As três zonas do novo papel
Descoberta (fuzzy front end): Mironov defende que 40%+ do tempo de produto deve ir para recomendações baseadas em evidência sobre poucas apostas grandes de receita. IA pode acelerar partes do processo (identificar usuários com tickets similares, transcrever entrevistas, escanear concorrentes), mas não substitui julgamento, contexto nem a capacidade de identificar a ideia realmente brilhante entre o ruído. Ele sugere focar descoberta apenas em apostas estratégicas arriscadas e difíceis de reverter, descartando 80% dos backlogs.
Desenvolvimento central: Engenheiros fazem mais que escrever código - entendem sistemas, antecipam gargalos, aplicam aprendizado sobre segurança e escalabilidade. O papel de produto aqui é manter times focados em resultados e valor de mercado, escrever briefs que capturem intenção estratégica e fazer perguntas maiores que o código (arquitetura, suportabilidade, concept drift).

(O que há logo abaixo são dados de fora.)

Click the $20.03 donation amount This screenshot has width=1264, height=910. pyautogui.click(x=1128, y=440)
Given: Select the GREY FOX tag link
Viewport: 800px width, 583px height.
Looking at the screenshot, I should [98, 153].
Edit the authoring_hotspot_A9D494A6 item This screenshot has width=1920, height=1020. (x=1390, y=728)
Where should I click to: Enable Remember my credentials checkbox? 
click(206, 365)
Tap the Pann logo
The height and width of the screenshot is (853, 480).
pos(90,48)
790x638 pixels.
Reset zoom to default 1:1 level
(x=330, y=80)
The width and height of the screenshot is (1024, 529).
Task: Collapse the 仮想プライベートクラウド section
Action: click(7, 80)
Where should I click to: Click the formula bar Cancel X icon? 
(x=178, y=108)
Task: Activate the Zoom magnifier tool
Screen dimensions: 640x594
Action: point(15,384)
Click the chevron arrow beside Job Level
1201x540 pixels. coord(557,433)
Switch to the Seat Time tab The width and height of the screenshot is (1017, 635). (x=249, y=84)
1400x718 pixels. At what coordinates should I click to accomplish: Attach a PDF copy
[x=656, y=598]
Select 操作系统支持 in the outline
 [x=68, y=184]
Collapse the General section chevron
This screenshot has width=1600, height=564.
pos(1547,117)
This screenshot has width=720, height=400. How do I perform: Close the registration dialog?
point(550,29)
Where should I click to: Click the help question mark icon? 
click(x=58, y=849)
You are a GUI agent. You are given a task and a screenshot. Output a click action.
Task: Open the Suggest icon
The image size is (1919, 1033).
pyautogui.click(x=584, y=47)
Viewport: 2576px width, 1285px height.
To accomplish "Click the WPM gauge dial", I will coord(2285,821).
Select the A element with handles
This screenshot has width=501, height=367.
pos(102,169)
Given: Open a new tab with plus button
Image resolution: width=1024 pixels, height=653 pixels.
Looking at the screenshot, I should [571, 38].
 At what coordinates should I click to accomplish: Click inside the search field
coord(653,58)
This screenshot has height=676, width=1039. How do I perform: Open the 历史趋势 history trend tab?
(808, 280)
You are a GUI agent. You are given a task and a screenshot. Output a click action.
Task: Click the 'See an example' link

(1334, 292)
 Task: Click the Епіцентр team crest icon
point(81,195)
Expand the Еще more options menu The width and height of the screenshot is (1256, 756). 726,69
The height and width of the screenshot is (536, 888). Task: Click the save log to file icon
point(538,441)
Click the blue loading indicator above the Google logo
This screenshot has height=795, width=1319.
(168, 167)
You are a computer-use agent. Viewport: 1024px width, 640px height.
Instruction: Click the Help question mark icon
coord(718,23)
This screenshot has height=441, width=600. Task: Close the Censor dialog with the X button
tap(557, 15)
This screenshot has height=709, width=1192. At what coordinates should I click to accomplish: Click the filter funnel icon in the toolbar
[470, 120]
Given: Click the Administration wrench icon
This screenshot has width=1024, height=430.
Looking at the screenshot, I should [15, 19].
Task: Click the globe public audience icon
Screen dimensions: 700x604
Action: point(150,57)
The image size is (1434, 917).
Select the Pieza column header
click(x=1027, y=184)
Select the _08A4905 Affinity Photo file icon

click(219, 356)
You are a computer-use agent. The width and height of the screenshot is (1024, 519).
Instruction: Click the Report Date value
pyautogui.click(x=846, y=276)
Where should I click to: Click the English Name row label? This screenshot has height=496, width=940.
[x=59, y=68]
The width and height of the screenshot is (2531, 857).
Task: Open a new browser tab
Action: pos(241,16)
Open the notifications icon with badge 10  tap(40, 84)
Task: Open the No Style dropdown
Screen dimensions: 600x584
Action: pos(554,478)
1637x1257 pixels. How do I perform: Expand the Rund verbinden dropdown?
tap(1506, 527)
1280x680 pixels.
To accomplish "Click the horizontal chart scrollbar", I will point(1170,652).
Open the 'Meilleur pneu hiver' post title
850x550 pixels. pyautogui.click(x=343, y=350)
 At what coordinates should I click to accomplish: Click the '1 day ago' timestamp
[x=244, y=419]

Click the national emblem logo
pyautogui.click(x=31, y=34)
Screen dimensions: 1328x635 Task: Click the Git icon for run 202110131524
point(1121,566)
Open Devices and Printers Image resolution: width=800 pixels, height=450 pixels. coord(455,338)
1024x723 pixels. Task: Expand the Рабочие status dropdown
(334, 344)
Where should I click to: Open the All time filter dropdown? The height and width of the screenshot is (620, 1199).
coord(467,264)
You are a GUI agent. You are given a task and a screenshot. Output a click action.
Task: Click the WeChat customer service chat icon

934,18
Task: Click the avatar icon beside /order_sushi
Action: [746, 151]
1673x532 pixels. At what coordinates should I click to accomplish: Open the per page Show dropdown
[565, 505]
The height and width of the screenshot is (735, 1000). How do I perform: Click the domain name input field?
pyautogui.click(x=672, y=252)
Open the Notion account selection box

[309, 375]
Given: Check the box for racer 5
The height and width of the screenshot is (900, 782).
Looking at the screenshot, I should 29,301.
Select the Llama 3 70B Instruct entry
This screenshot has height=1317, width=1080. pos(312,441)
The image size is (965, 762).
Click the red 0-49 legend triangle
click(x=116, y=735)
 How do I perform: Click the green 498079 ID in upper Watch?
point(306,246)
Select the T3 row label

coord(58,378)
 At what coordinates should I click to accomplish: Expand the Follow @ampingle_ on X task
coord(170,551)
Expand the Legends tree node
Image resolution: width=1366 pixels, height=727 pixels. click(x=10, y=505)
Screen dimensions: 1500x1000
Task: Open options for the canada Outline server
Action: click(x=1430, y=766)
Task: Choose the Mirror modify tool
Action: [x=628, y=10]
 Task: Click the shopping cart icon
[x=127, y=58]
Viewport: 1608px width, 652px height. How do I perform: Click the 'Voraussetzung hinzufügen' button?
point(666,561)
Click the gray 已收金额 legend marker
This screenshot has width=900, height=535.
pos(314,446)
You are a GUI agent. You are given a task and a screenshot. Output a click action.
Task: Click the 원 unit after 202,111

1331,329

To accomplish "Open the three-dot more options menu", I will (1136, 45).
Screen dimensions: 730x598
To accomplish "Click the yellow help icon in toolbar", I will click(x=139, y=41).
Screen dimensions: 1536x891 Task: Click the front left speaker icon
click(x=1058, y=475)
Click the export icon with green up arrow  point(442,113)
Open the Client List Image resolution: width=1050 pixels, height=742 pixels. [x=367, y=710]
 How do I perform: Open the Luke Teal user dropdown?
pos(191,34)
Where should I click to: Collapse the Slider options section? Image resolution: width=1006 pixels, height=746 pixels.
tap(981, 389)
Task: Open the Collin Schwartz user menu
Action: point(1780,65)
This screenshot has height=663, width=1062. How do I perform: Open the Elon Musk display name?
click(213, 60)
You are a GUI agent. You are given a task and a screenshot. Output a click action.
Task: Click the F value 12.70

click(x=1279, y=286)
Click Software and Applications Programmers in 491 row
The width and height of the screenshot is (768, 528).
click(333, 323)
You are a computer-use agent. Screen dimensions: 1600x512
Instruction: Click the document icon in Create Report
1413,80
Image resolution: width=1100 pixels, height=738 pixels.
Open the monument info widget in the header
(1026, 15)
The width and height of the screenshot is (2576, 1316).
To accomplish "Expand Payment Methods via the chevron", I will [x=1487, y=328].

Go-to-market: Se não conseguimos explicar em termos econômicos simples por que alguém deveria considerar nosso produto, a receita não flui. Com ciclos de desenvolvimento comprimidos para semanas, GTM precisa ser planejado desde as chamadas de descoberta - perguntando sobre benefícios, alternativas tentadas, justificativa de gasto e aprovadores de compra. Mironov sugere usar "money stories" para estimar receita futura e priorizar lançamentos conforme a capacidade real de vendas e marketing.
Contraste com "product engineers"
Mironov se posiciona contra a tendência de product engineers: na visão dele, isso é majoritariamente engenheiros fazendo pensamento de produto superficial a caminho de entregar código. A exceção é quando engenheiros de IA constroem ferramentas para outros engenheiros de IA - aí são seu próprio público.
Síntese
A barra fica mais pesada nas duas pontas: mais julgamento sobre o que construir, mais músculo em como vender. A engenharia fica com o meio.